▸ **Your instructions**: The answer must be an exact copy of the lines from the one containing "Task: Focus the promo code input field" through the end of the records, with the pictures left out.

■ ■ ■ ■ ■

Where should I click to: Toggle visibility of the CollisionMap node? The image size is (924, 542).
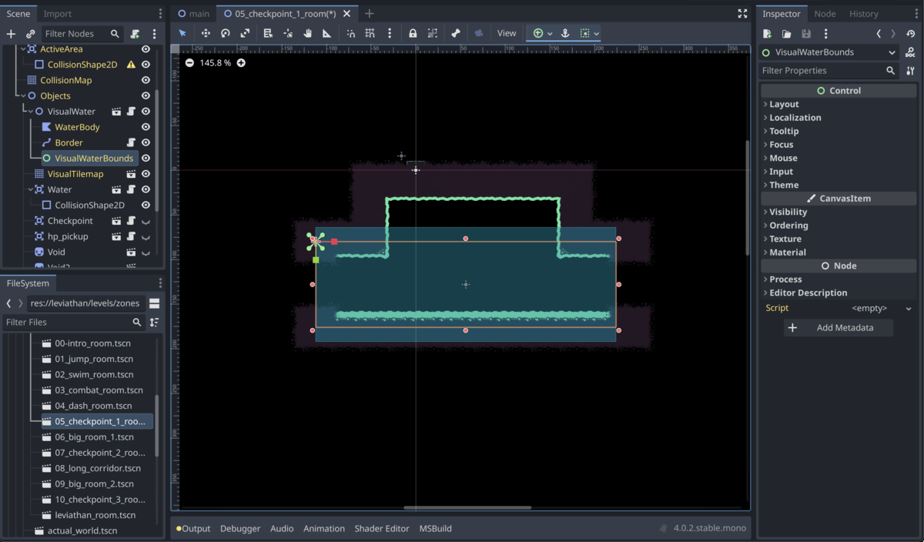click(x=146, y=80)
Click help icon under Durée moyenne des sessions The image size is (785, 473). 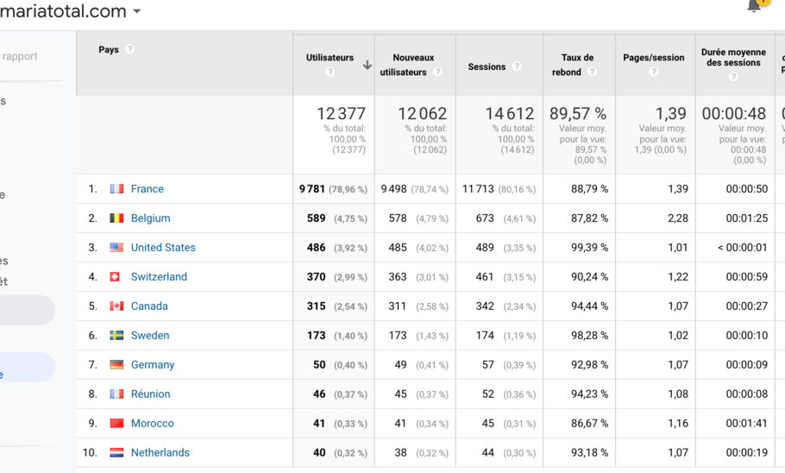click(x=733, y=77)
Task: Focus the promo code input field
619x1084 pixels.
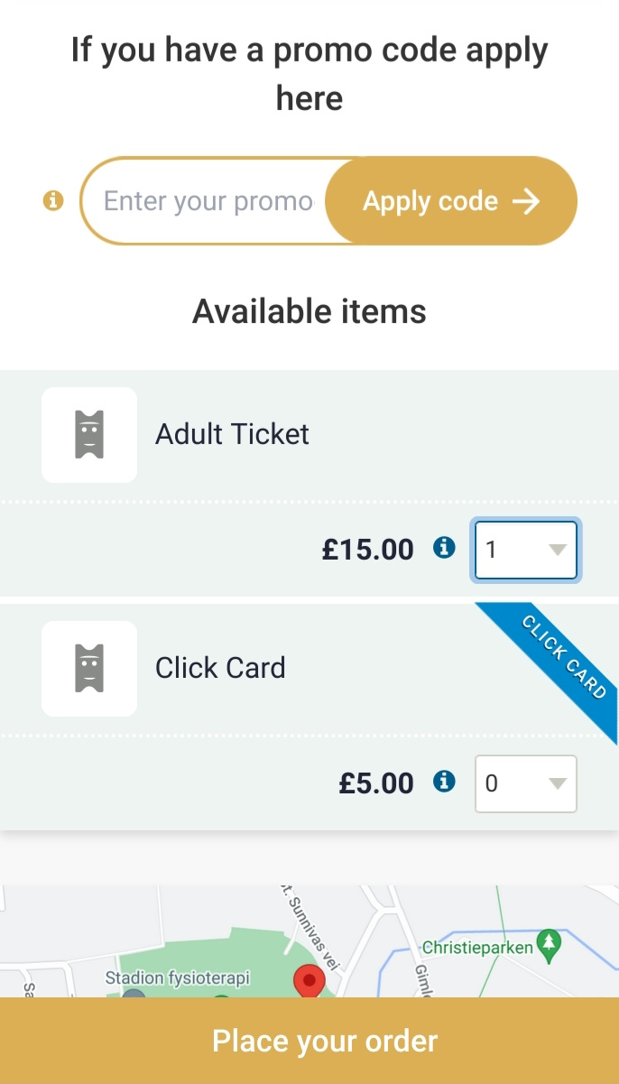Action: 208,200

■ ■ ■ ■ ■

▸ **Answer to the exercise**:
Task: Focus the promo code input field
619x1084 pixels.
Action: 208,200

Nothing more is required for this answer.